Home Business Local Business Kenya’s distressed debt level threatens long-term development agenda – IPF

Kenya’s distressed debt level threatens long-term development agenda – IPF

The report notes that Kenya risks missing its economic growth targets as the country grapples with high debt distress.

From left, IPF Head of Research and Capacity Strengthening, Ruth Kendagor, Institute of Public Finance (IPF) CEO, James Muraguri and KEWOPA Executive Director, Mercy Mwangi and IPF Country Lead and Head of Programs, Daniel Ndirangu display the newly launched Macro Fiscal Analytical Snapshot Report in Nairobi on Monday January 29, 2023.

Kenya risks missing its economic growth targets in the medium term as the country grapples with high debt distress and a deteriorating macroeconomic operating environment.

According to the Institute of Public Finance (IPF) in its latest Macro Fiscal Analytical Snapshot Report, the country finds itself in a tight spot following years of successive borrowing, coupled with the inability of the private sector to create sufficient jobs for millions of young people entering the job market annually.

The report notes that since 2014, persistent high fiscal deficits have resulted in a swift escalation of public debt, now standing at 70% of the GDP. The recent depreciation of the Kenyan shilling against the US dollar signifies a downgrade in the country’s economic outlook.

Furthermore, the elevated risk of debt distress as highlighted by the IMF poses challenges in effectively managing external debt servicing. Speaking during the official launch of the report, the Institute of Public Finance (IPF) CEO James Muraguri noted that for Kenya to maintain robust economic growth, it must put in place the necessary fiscal levers to promote faster private-sector-driven growth.

Other impediments include Kenya’s vulnerability to climate shocks such as drought and floods which may derail growth over the long-term.

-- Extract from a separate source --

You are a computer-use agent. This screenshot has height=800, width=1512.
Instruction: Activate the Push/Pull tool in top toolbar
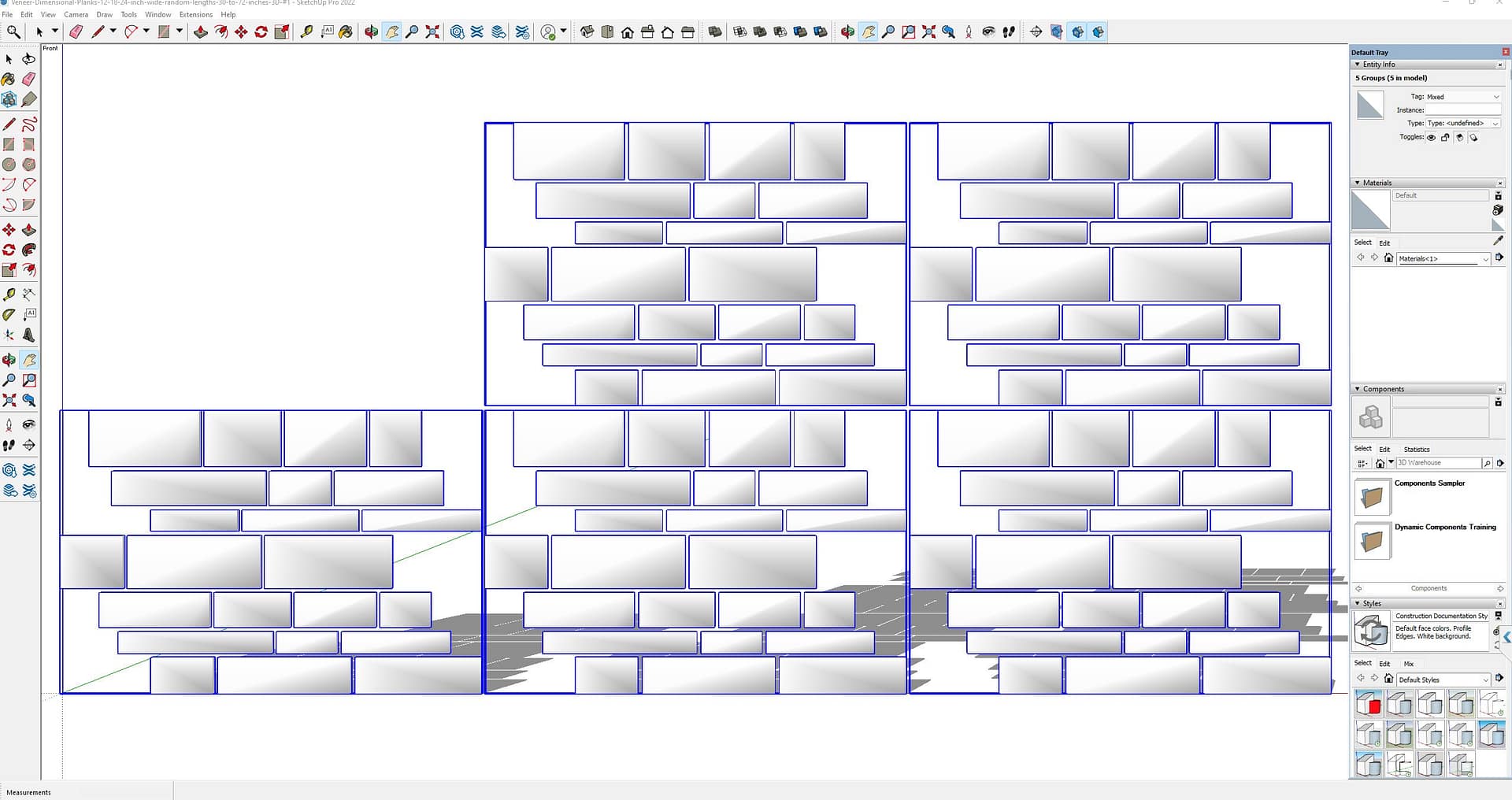pyautogui.click(x=201, y=31)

“Revenue optimism has been a persistent problem in Kenya for several years which in the past has tended to result in higher-than-planned fiscal deficits financed by additional borrowing. More recently, rising global interest rates and a subsequent decline in inward foreign investments have caused the Kenyan shilling to depreciate steeply, significantly increasing the cost of external debt servicing and further putting pressure on Kenya’s foreign exchange reserves,” Mr. Muraguri noted.

In addition, just like many African countries, growth in Kenya has been led by nontradeable services and exports have halved as a share of GDP, whereas external debts have increased.

Kenya’s external debt service as a proportion of exports is significantly above the level that the IMF considers sustainable for a country such as Kenya Even if the IMF reclassified Kenya as a country with “high” debt-carrying capacity, it would still be in breach of the upper limit until at least 2027.

While fiscal consolidation undertaken by the government over the past two years has relied on adjustments to expenditure, revenues are yet to fully recover to their prepandemic level. Revenue mobilization fell sharply in 2019/20 as a direct consequence of the measures implemented to reduce the tax burden on businesses during the pandemic.

Despite a variety of reform measures having been undertaken since then, revenues have been slow to return to pre-pandemic levels and have lagged previous projections and targets. On the expenditure side, fiscal consolidation in the past two years has led to a decline in real per capita spending, impacting development and fiscal transfers to counties.

Counties heavily rely on national fiscal grants, constituting 91% of expenditures, with limited own-source revenue (OSR) at 9%.

“Until 2020/21, fiscal deficits were regularly higher than planned – the result of revenue optimism – and were financed by additional borrowing rather than corresponding cuts to expenditure. However, from 2021/22 onwards, this changed as Kenya’s debt dynamics started to bite as revenue shortfalls were matched by a comparable reduction in expenditure to ensure the deficit remained similar as planned. Given the limited room for borrowing to address revenue shortfalls for the foreseeable future, it is likely that revenue and expenditure will be more closely linked over the intervening period,” Mr. Muraguri added.

While the government expects expenditure to rise, particularly in debt interest and development spending, this is contingent on revenue performance. The evolving fiscal dynamics emphasize the delicate balance between managing debt vulnerabilities, revenue generation, and maintaining service delivery.

The fiscal landscape at both the national and county levels requires a holistic approach to address revenue shortfalls, control expenditures, and foster economic resilience. As Kenya navigates a complex economic landscape, sustaining robust growth and addressing fiscal challenges are imperative.

The government’s dedication to fiscal consolidation and the mitigation of domestic and external risks will play a pivotal role in shaping Kenya’s economic trajectory.